[Recorded data]
******************************

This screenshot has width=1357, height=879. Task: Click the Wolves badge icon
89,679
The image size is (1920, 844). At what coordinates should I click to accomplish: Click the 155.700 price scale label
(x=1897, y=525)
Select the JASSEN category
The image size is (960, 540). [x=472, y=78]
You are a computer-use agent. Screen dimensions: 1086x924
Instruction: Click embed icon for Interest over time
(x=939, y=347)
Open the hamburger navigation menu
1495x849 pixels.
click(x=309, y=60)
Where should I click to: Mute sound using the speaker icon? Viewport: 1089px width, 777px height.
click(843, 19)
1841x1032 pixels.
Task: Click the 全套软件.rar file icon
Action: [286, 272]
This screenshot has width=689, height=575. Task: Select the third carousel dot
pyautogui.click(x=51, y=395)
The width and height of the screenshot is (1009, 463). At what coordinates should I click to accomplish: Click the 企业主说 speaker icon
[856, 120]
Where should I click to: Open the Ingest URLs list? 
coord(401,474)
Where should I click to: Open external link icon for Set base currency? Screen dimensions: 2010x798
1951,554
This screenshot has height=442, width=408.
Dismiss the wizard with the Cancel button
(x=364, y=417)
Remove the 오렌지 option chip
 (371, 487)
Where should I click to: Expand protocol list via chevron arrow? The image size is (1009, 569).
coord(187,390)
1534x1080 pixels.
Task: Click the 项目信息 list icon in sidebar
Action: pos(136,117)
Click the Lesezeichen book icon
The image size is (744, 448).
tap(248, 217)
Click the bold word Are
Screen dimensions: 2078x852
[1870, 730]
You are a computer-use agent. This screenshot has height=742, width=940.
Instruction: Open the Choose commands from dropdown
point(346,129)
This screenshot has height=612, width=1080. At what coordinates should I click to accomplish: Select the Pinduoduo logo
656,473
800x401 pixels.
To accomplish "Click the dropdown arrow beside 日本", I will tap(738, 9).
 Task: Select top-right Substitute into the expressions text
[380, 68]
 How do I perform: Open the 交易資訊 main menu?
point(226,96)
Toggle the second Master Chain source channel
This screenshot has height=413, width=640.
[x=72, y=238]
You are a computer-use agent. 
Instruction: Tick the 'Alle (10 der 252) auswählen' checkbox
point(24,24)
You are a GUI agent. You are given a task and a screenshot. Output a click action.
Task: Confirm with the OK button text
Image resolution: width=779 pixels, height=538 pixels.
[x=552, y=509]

******************************

- [What the task requires] Look through the entries above, and wherever a line holds the word "computer", copy it.

- [Result for this task]
You are a computer-use agent. Screen dimensions: 1086x924
You are a computer-use agent. This screenshot has height=742, width=940.
You are a computer-use agent. 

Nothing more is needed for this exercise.